We didn’t increase the processor core voltage, because only in this case all Intel processor power saving technologies remain intact and working. When there is no serious load on the CPU, its multiplier and voltage will be lowered.
However, things were not so smooth anymore. First, you can see on the screenshot above that DFI LanParty JR X58-T3H6 does increase the processor Vcore under load. This increase is not as significant as we have just recently seen on Foxconn BloodRAGE mainboard, but nevertheless, it is noticeable enough, which is not good. However, the saddest thing is that we couldn’t raise the memory frequency to its maximum. It is normally possible to have the memory working at 1810MHz with CAS Latency reduced to 8 during overclocking when the base frequency is increased to 181MHz. This time the mainboard stopped at 1450MHz memory frequency although we still could lower the timings to 7-7-7-20-1T. Therefore, we couldn’t get the same testing conditions for the DFI and Asus boards, and logically, DFI’s defeat is no longer surprising.
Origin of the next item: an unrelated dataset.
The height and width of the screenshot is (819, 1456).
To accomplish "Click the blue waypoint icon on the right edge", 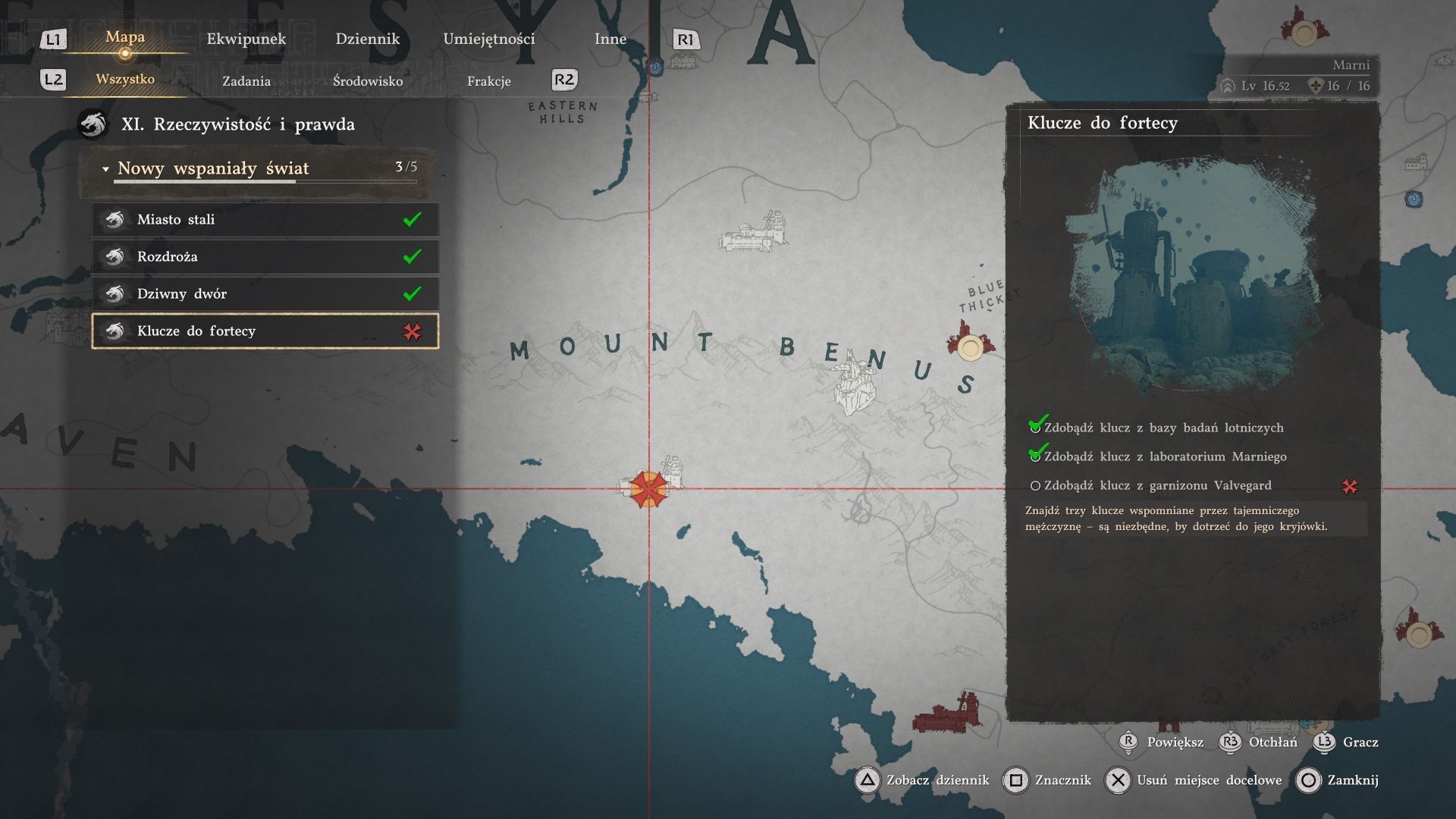I will click(1414, 199).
However, we still have hope. During our overclocking experiments on Asus P6T we had to stop at 3.8GHz, while the little DFI LanParty JR X58-T3H6 kept going and let us raise the CPU frequency to 3.9GHz.
Although, in this case we had to increase the CPU core voltage, which affected Intel CPU power-saving technologies. In idle mode the clock multiplier did go down, but the CPU core voltage didn’t. The two screenshots above show different voltages not because the power-saving technologies kicked in, but because DFI LanParty JR X58-T3H6 mainboard increases the CPU Vcore under heavy load, as we have already mentioned before.
However, even in this case the memory on DFI LanParty JR X58-T3H6 worked at a lower frequency, so there was no convincing victory over Asus P6T.